● THE PROBLEM
Please rewrite all of the material below, changing "Privacy Policy" to "Privacy Notice" and leaving everything else as it is.

════════

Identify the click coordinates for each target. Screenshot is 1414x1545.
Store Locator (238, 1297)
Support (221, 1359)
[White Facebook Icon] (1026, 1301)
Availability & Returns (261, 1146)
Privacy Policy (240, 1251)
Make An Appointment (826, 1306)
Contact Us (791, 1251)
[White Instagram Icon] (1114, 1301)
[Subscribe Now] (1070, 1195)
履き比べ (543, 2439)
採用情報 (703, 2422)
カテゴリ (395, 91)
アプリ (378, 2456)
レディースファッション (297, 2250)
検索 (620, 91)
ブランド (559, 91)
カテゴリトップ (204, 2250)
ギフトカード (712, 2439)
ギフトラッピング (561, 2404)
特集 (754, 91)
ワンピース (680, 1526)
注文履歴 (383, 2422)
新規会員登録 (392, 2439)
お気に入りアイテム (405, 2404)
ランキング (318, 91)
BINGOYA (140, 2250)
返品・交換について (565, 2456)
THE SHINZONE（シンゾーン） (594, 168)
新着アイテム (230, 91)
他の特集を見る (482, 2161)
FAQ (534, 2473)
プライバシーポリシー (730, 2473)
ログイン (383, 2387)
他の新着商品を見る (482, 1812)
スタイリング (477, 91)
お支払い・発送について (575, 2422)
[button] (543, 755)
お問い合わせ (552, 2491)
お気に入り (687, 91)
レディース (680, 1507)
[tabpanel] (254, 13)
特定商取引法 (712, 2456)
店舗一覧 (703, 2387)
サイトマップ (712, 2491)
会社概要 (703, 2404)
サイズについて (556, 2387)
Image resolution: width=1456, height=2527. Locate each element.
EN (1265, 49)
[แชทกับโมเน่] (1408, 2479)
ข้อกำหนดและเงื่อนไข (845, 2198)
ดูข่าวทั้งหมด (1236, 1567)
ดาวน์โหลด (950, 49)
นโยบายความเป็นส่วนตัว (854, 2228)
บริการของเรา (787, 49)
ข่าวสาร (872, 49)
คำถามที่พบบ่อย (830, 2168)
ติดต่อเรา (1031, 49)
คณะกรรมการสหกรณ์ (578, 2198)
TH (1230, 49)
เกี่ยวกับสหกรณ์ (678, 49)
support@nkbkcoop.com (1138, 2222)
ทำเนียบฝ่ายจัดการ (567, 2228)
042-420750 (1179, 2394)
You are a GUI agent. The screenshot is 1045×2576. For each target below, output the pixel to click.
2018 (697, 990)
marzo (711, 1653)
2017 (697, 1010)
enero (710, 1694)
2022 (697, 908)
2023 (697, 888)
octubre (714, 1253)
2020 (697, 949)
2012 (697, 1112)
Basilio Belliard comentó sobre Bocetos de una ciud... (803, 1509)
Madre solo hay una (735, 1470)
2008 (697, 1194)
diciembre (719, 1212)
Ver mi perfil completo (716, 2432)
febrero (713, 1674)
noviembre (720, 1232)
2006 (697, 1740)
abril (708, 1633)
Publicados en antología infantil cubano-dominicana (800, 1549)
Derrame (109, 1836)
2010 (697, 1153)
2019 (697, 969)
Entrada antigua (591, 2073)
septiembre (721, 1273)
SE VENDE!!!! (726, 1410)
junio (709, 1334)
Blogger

════════

● ANSWER IN FULL
Identify the click coordinates for each target. Screenshot is 1414x1545.
Store Locator (238, 1297)
Support (221, 1359)
[White Facebook Icon] (1026, 1301)
Availability & Returns (261, 1146)
Privacy Notice (240, 1251)
Make An Appointment (826, 1306)
Contact Us (791, 1251)
[White Instagram Icon] (1114, 1301)
[Subscribe Now] (1070, 1195)
履き比べ (543, 2439)
採用情報 (703, 2422)
カテゴリ (395, 91)
アプリ (378, 2456)
レディースファッション (297, 2250)
検索 (620, 91)
ブランド (559, 91)
カテゴリトップ (204, 2250)
ギフトカード (712, 2439)
ギフトラッピング (561, 2404)
特集 (754, 91)
ワンピース (680, 1526)
注文履歴 (383, 2422)
新規会員登録 (392, 2439)
お気に入りアイテム (405, 2404)
ランキング (318, 91)
BINGOYA (140, 2250)
返品・交換について (565, 2456)
THE SHINZONE（シンゾーン） (594, 168)
新着アイテム (230, 91)
他の特集を見る (482, 2161)
FAQ (534, 2473)
プライバシーポリシー (730, 2473)
ログイン (383, 2387)
他の新着商品を見る (482, 1812)
スタイリング (477, 91)
お支払い・発送について (575, 2422)
[button] (543, 755)
お問い合わせ (552, 2491)
お気に入り (687, 91)
レディース (680, 1507)
[tabpanel] (254, 13)
特定商取引法 (712, 2456)
店舗一覧 (703, 2387)
サイトマップ (712, 2491)
会社概要 (703, 2404)
サイズについて (556, 2387)
Image resolution: width=1456, height=2527. Locate each element.
EN (1265, 49)
[แชทกับโมเน่] (1408, 2479)
ข้อกำหนดและเงื่อนไข (845, 2198)
ดูข่าวทั้งหมด (1236, 1567)
ดาวน์โหลด (950, 49)
นโยบายความเป็นส่วนตัว (854, 2228)
บริการของเรา (787, 49)
ข่าวสาร (872, 49)
คำถามที่พบบ่อย (830, 2168)
ติดต่อเรา (1031, 49)
คณะกรรมการสหกรณ์ (578, 2198)
TH (1230, 49)
เกี่ยวกับสหกรณ์ (678, 49)
support@nkbkcoop.com (1138, 2222)
ทำเนียบฝ่ายจัดการ (567, 2228)
042-420750 (1179, 2394)
You are a GUI agent. The screenshot is 1045×2576. For each target below, output the pixel to click.
2018 (697, 990)
marzo (711, 1653)
2017 (697, 1010)
enero (710, 1694)
2022 (697, 908)
2023 (697, 888)
octubre (714, 1253)
2020 (697, 949)
2012 (697, 1112)
Basilio Belliard comentó sobre Bocetos de una ciud... (803, 1509)
Madre solo hay una (735, 1470)
2008 (697, 1194)
diciembre (719, 1212)
Ver mi perfil completo (716, 2432)
febrero (713, 1674)
noviembre (720, 1232)
2006 (697, 1740)
abril (708, 1633)
Publicados en antología infantil cubano-dominicana (800, 1549)
Derrame (109, 1836)
2010 (697, 1153)
2019 (697, 969)
Entrada antigua (591, 2073)
septiembre (721, 1273)
SE VENDE!!!! (726, 1410)
junio (709, 1334)
Blogger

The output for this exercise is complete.